本github是基于rasa_nlu 0.14.6版本,添加pkuseg(0.0.12)替换jieba分词,提高分词准确率。
pipeline实例:
language: "zh"
pipeline:
- name: "nlp_mitie"
model: "data/total_word_feature_extractor.dat"
- name: "tokenizer_pkuseg"
dictionary_path: "pkuseg_userdict/ids_userdict.txt"
model_path: "pkuseg_pretrained_model/"
- name: "ner_mitie"
- name: "ner_synonyms"
- name: "intent_featurizer_mitie"
- name: "intent_classifier_sklearn"
注意:由于pkuseg导入用户词典时只支持单个文件,不支持文件夹,所以在配置是参数只能是文件
- name: "tokenizer_pkuseg"
dictionary_path: "pkuseg_userdict/ids_userdict.txt"

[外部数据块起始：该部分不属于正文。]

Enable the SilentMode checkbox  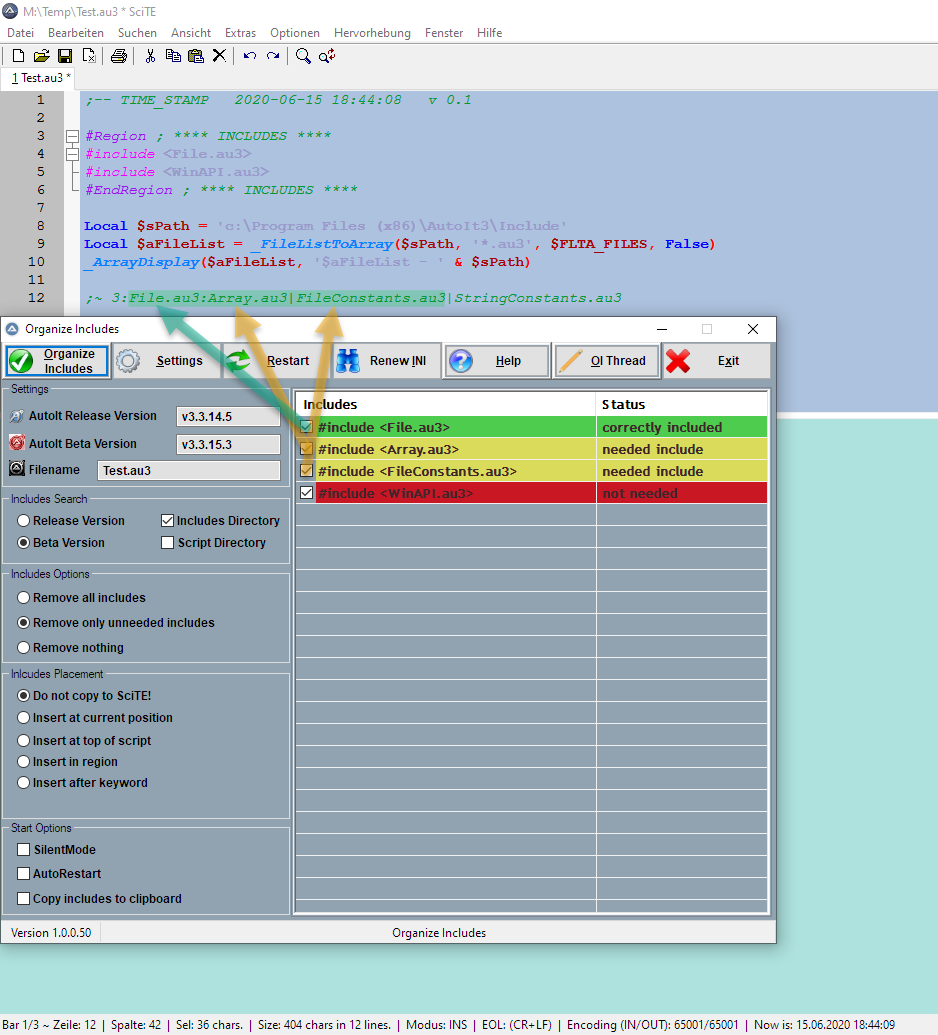point(24,850)
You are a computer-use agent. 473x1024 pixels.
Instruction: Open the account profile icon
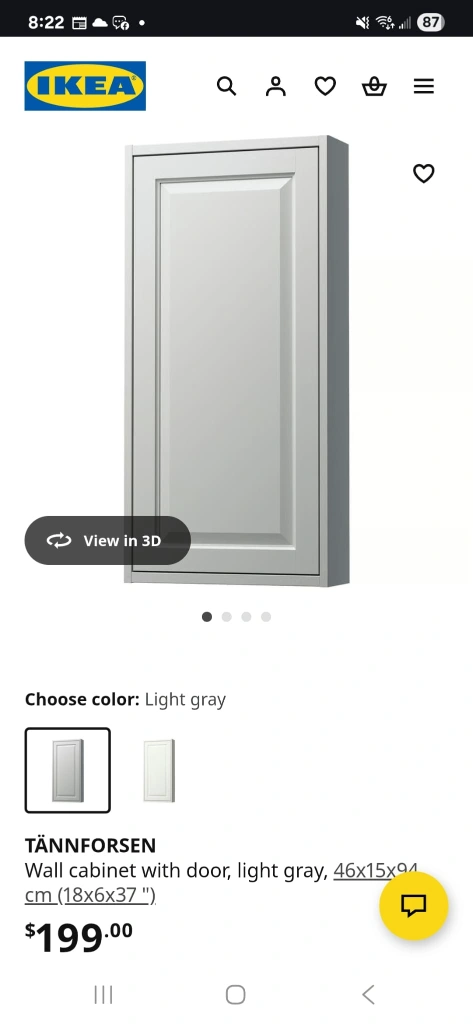[276, 86]
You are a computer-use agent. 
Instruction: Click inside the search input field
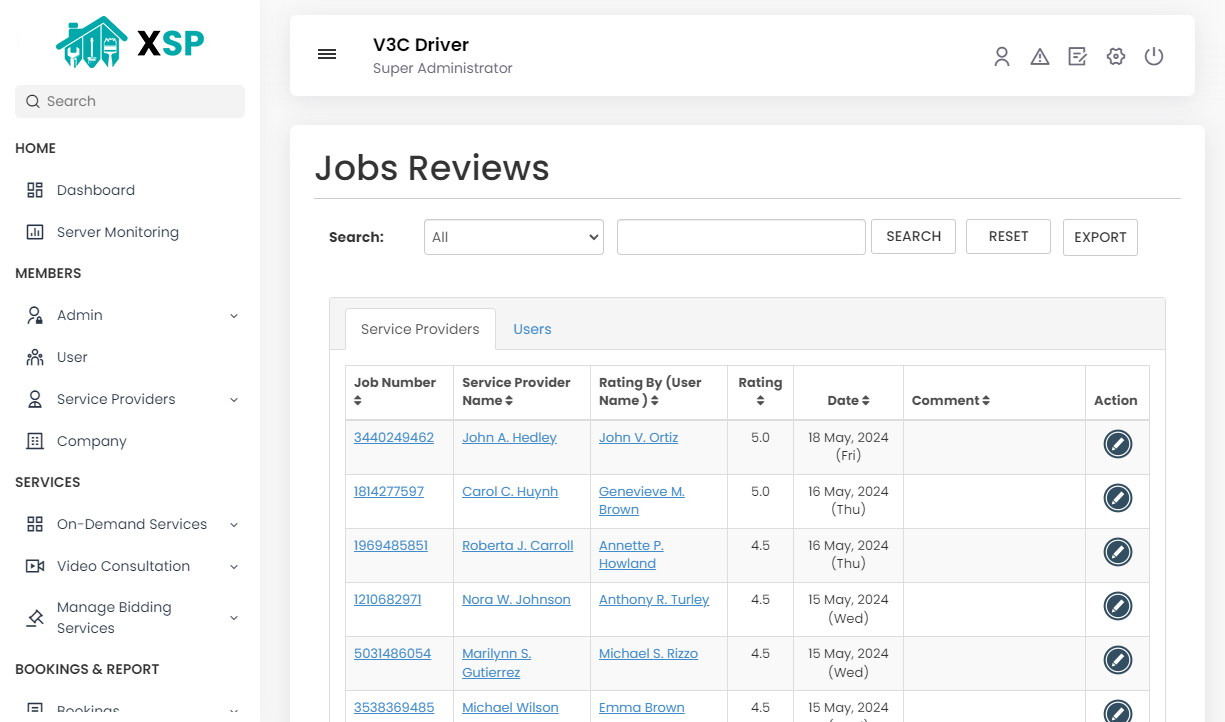[740, 236]
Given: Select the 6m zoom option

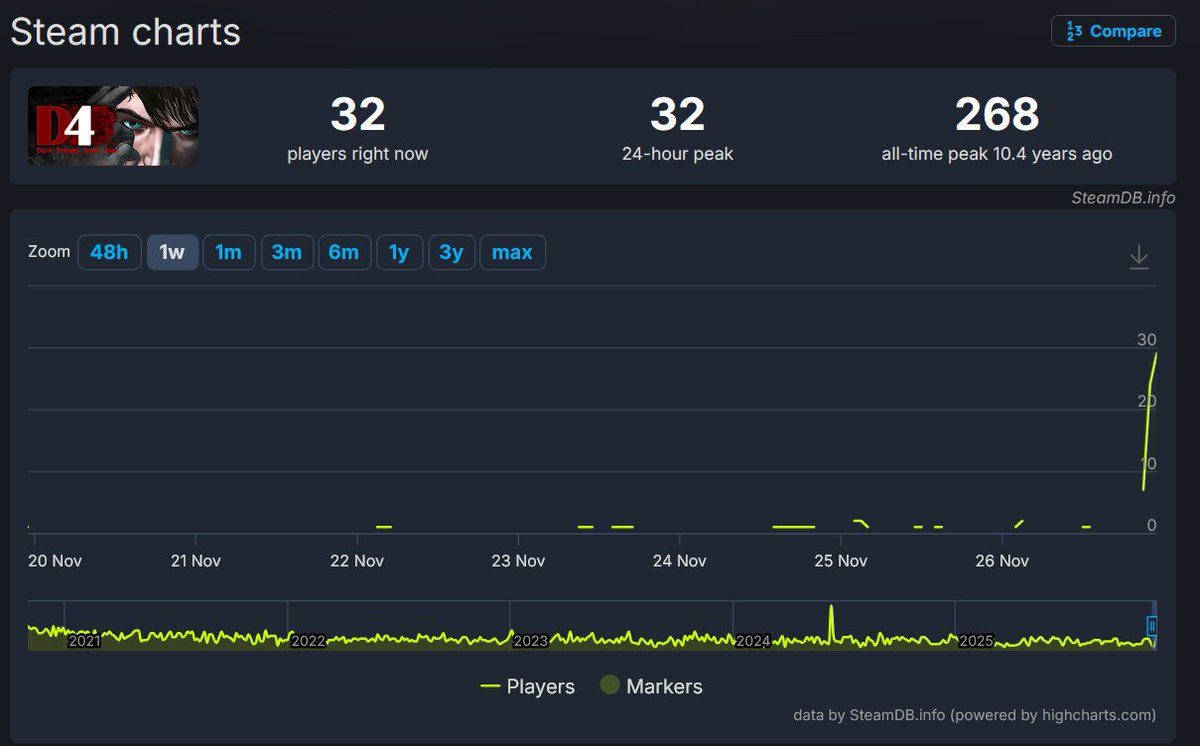Looking at the screenshot, I should click(x=344, y=252).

# train.txt 训练数据,仅支持utf-8编码,所有单词以单个或多个空格分开
# test.txt 训练数据,仅支持utf-8编码,所有单词以单个或多个空格分开
pkuseg.train('train.txt', 'test.txt', './models')
# train_iter 训练轮数
# init_model 预训练模型存放目录,预训练模型[下载](https://github.com/lancopku/pkuseg-python/releases),
# 一般使用混合领域分词模型作为重训练基础模型
pkuseg.train('train.txt', 'test.txt', './models', train_iter=10, init_model='./pretrained')
pkuseg.test('msr_test.raw', 'output.txt', user_dict=None)